Given the higher complication rate, except for ileus, and the longer hospital stay, patients with a high probability of PPOI should have perioperative management different from those with a low probability of PPOI. The ERAS protocols recommended evidence-based managements including preoperative counseling, a non-fasting period, optimal fluid management, decreased use of tubes, enforced early mobilization,27 gum chewing,14 and opioid-sparing analgesia10,17,28 for reducing the PPOI rate. Although the ERAS-based preoperative and postoperative managements were generally used in the study, the PPOI rates remained high. Thus, further studies are needed to address other interventions to reduce PPOI.

The present study has several limitations. First, the retrospective nature and the relatively small patient number in the PPOI group may have weakened the analyses. Second, the present study lacks a robust external validation of the established nomogram. Therefore, these results need to be validated by further analyses of our study results or those of other groups. Third, a regular diet was started depending on each patient condition (mainly on PODs 2 or 3 after major abdominal surgery) although it should be started immediately after elective colorectal surgery according to the ERAS protocols. Nonetheless, this study does highlight a useful probability-classification model for predicting PPOI incidence in patients who undergo general surgery.

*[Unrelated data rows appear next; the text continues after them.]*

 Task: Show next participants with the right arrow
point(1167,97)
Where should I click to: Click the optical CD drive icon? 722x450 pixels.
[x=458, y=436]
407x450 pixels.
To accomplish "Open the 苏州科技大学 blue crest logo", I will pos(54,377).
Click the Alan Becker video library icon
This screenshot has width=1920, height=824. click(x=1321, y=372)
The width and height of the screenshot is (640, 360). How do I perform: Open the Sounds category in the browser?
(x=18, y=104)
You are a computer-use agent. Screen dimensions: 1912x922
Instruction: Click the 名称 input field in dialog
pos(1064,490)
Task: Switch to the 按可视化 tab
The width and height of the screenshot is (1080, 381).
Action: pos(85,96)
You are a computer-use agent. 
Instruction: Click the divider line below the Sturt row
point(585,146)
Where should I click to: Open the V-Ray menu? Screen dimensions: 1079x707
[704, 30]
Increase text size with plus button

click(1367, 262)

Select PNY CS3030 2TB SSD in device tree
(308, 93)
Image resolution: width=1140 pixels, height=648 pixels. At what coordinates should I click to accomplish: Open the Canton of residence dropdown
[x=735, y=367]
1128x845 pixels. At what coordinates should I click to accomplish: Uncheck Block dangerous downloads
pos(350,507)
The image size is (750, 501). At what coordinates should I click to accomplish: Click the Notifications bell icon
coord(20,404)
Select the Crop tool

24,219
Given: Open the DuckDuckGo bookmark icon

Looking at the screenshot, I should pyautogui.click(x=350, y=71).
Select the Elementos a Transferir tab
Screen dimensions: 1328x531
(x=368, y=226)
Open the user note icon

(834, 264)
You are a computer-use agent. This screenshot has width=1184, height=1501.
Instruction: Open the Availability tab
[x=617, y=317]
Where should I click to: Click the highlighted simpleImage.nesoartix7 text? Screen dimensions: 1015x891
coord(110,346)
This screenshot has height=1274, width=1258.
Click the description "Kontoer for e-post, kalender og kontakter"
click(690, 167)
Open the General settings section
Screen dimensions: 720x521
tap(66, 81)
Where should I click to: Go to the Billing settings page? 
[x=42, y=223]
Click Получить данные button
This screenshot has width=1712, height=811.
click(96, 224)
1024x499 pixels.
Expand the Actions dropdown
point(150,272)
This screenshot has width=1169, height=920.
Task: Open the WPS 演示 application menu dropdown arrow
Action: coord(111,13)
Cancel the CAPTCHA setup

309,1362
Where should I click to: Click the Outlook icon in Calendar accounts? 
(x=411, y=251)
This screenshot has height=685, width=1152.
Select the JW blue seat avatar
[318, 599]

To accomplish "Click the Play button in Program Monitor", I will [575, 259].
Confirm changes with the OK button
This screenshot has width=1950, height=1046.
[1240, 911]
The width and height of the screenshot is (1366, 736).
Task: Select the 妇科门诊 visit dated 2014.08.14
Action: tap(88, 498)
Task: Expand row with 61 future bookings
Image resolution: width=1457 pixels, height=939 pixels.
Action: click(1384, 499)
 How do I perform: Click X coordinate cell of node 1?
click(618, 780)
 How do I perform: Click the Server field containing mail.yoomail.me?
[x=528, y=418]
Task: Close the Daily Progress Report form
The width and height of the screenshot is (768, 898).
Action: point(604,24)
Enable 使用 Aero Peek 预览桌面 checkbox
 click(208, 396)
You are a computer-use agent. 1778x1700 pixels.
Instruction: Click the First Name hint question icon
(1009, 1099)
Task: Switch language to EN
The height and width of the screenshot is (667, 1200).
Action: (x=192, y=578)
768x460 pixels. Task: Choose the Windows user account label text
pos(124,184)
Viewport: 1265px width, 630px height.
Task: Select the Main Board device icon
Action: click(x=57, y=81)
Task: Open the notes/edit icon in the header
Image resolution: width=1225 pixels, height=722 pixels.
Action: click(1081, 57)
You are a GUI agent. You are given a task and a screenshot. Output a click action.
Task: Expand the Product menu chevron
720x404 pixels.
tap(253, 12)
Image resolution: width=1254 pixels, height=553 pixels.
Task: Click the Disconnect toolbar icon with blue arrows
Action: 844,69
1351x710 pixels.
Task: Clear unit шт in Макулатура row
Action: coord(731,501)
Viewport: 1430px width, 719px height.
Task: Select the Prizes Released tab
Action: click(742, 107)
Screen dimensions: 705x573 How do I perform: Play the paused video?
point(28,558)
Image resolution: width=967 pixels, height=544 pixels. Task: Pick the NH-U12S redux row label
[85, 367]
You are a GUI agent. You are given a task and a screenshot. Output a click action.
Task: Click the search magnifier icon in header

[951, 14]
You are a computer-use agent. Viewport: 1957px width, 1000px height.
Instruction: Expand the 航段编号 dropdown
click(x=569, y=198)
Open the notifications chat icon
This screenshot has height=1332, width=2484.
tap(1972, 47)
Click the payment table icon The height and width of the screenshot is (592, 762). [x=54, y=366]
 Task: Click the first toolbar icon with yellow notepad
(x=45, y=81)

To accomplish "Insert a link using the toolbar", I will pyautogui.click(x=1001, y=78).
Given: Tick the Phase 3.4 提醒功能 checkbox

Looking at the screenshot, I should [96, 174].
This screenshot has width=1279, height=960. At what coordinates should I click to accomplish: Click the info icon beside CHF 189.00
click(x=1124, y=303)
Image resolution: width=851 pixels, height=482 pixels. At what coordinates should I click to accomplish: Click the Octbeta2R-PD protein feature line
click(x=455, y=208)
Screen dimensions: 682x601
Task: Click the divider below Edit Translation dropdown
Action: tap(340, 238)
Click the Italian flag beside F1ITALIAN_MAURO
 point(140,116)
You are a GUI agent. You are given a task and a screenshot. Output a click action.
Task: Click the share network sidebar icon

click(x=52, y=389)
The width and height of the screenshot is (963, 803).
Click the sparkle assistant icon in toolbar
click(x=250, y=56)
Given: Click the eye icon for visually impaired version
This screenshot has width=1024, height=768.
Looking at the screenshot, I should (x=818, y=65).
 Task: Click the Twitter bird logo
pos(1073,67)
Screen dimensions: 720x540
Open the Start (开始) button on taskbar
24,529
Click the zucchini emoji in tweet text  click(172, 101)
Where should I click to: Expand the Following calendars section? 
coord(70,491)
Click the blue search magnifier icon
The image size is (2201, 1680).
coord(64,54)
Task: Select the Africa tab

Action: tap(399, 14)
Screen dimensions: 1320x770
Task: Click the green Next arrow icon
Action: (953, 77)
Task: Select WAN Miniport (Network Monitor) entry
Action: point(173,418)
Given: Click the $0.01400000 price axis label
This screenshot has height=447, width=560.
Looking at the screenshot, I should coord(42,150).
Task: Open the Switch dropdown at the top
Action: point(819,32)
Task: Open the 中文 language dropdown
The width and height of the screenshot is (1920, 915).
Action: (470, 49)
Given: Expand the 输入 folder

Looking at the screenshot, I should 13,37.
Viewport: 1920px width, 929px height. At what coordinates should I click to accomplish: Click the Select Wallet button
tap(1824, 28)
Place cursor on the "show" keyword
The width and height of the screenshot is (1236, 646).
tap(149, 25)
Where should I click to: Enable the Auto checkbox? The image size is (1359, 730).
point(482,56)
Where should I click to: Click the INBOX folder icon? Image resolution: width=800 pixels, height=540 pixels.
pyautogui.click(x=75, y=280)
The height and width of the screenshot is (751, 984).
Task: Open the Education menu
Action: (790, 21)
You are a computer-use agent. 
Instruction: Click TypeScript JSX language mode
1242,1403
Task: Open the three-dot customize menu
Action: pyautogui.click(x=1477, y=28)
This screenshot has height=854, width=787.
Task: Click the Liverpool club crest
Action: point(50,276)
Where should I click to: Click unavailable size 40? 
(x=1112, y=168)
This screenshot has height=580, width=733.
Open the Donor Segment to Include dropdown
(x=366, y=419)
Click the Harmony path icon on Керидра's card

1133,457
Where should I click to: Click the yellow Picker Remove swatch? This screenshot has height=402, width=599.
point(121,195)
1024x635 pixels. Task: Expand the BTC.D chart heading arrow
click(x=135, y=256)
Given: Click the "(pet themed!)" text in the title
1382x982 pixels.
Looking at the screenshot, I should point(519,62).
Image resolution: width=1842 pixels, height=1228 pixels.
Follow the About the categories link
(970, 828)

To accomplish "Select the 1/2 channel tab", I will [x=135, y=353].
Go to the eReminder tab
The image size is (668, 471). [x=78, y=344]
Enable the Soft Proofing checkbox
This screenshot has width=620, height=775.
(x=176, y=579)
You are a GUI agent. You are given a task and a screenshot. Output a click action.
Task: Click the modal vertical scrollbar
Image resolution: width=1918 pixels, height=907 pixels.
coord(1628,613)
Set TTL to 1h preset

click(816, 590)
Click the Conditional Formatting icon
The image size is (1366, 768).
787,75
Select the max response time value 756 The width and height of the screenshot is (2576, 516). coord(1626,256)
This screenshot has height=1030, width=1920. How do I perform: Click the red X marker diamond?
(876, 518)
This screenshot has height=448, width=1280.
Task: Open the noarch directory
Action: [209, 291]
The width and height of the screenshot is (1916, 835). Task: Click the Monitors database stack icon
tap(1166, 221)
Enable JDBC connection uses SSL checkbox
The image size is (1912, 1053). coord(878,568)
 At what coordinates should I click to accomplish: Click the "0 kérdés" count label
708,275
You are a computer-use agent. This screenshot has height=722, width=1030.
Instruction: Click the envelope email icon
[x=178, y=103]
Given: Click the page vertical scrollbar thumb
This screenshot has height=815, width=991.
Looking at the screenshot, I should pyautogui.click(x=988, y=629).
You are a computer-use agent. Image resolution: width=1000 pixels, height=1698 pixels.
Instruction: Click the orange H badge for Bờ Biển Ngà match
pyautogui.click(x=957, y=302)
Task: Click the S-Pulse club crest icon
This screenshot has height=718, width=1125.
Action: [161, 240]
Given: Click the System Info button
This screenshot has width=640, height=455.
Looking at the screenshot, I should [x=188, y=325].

In conclusion, colorectal surgery, open abdominal surgery, and smoking history were factors predicting PPOI in patients undergoing major abdominal surgery. A nomogram type classification model based on these factors may be useful for preoperatively predicting patients with a high probability of developing PPOI, and might help doctors and nurses to closely monitor patients and to strictly perform evidence-based preoperative/postoperative managements.